[Start of Attachment]
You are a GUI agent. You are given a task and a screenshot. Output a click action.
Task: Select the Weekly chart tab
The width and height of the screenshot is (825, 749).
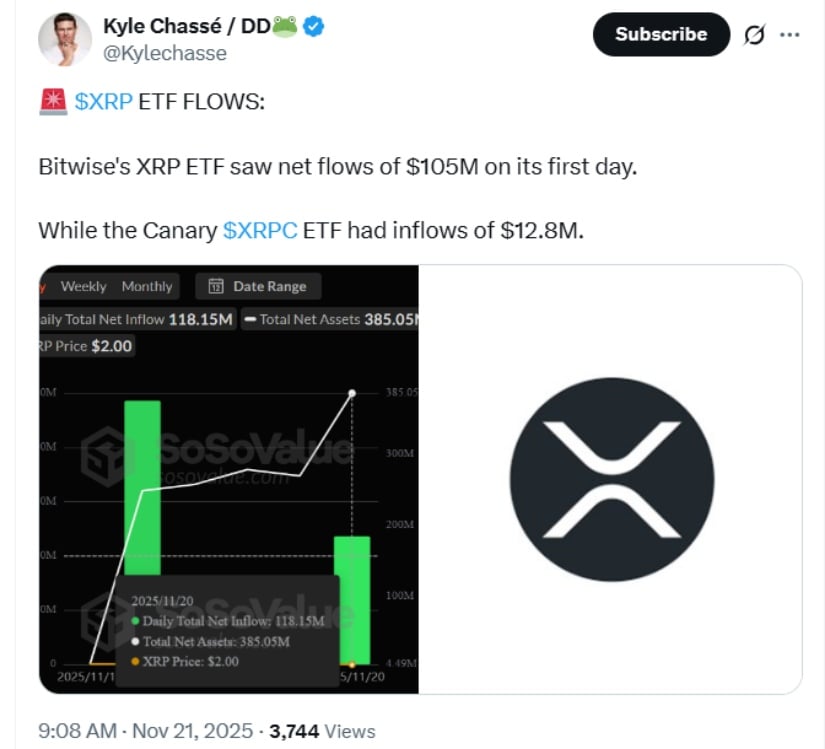tap(83, 286)
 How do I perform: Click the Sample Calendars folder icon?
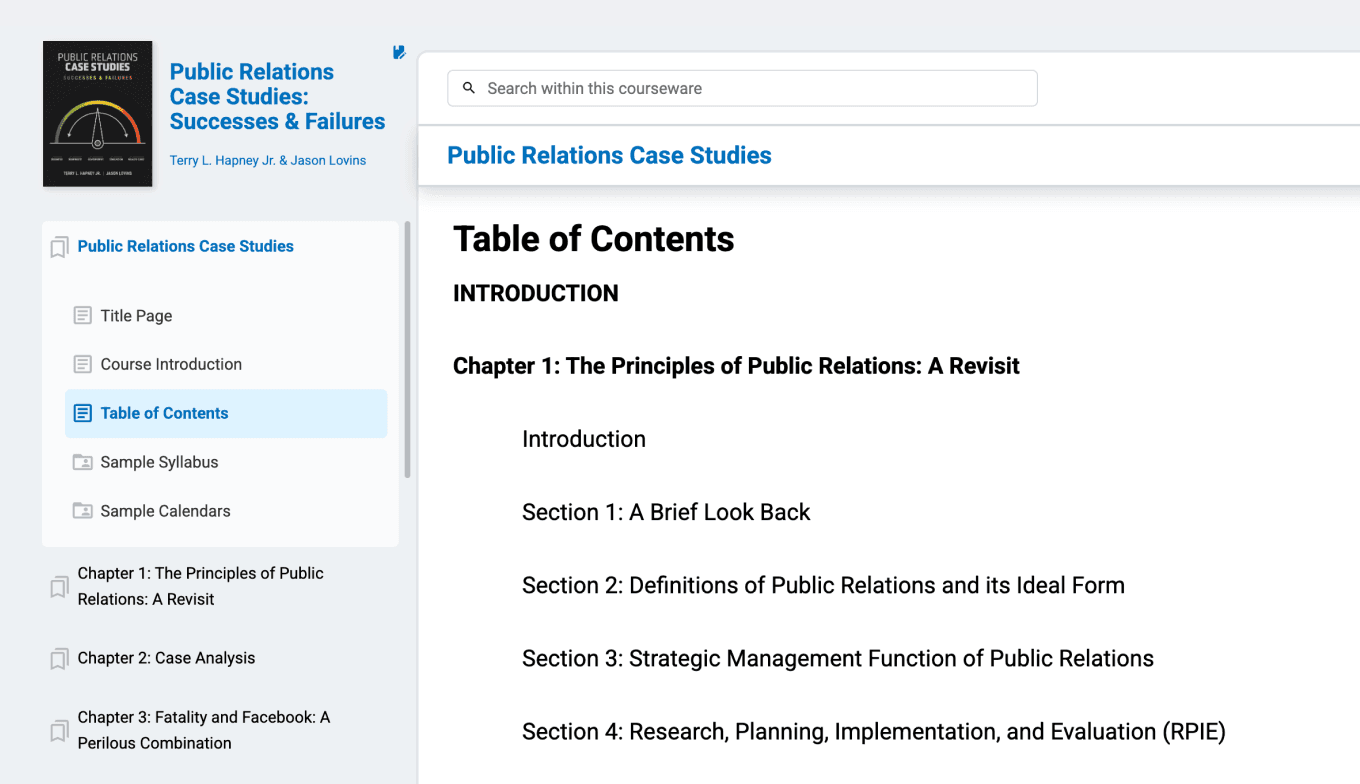tap(83, 512)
[End of Attachment]
Without any pictures, return the entries exactly as given.

You are a GUI agent. You are given a task and a screenshot. Output a click action.
Task: Select the Weekly chart tab
The width and height of the screenshot is (825, 749).
tap(83, 286)
 How do I perform: Click the Sample Calendars folder icon?
tap(83, 512)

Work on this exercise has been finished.